# What you should do:
Copy every one of the records below word for word, line by line, without changing anything.

# Items:
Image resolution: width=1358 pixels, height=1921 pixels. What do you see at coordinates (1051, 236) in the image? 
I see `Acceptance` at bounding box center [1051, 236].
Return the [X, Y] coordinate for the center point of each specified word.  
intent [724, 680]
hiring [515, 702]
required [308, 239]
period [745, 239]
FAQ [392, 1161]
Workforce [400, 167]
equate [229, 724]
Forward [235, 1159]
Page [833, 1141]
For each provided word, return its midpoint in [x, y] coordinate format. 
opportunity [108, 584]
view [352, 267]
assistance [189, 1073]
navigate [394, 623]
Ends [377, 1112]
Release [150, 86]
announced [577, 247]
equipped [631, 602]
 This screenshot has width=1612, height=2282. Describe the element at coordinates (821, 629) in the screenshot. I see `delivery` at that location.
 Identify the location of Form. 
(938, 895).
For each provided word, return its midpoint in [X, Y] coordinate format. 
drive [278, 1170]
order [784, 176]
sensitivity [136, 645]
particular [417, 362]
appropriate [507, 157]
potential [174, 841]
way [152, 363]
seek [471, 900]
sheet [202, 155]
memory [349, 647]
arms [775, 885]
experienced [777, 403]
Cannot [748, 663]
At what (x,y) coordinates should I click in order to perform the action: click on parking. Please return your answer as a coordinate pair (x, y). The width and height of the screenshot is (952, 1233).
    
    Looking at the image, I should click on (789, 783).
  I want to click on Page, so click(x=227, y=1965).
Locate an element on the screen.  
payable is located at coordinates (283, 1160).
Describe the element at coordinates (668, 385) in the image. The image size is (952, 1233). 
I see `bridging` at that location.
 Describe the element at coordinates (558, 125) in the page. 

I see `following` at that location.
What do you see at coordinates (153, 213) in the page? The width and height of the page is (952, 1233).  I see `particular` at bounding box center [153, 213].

# Solved exercise:
Image resolution: width=1358 pixels, height=1921 pixels. What do you see at coordinates (1051, 236) in the image? 
I see `Acceptance` at bounding box center [1051, 236].
Return the [X, Y] coordinate for the center point of each specified word.  
intent [724, 680]
hiring [515, 702]
required [308, 239]
period [745, 239]
FAQ [392, 1161]
Workforce [400, 167]
equate [229, 724]
Forward [235, 1159]
Page [833, 1141]
For each provided word, return its midpoint in [x, y] coordinate format. 
opportunity [108, 584]
view [352, 267]
assistance [189, 1073]
navigate [394, 623]
Ends [377, 1112]
Release [150, 86]
announced [577, 247]
equipped [631, 602]
 This screenshot has width=1612, height=2282. Describe the element at coordinates (821, 629) in the screenshot. I see `delivery` at that location.
 Identify the location of Form. 
(938, 895).
For each provided word, return its midpoint in [X, Y] coordinate format. 
drive [278, 1170]
order [784, 176]
sensitivity [136, 645]
particular [417, 362]
appropriate [507, 157]
potential [174, 841]
way [152, 363]
seek [471, 900]
sheet [202, 155]
memory [349, 647]
arms [775, 885]
experienced [777, 403]
Cannot [748, 663]
At what (x,y) coordinates should I click in order to perform the action: click on parking. Please return your answer as a coordinate pair (x, y). The width and height of the screenshot is (952, 1233).
    
    Looking at the image, I should click on (789, 783).
  I want to click on Page, so click(x=227, y=1965).
Locate an element on the screen.  
payable is located at coordinates (283, 1160).
Describe the element at coordinates (668, 385) in the image. The image size is (952, 1233). 
I see `bridging` at that location.
 Describe the element at coordinates (558, 125) in the page. 

I see `following` at that location.
What do you see at coordinates (153, 213) in the page? The width and height of the page is (952, 1233).  I see `particular` at bounding box center [153, 213].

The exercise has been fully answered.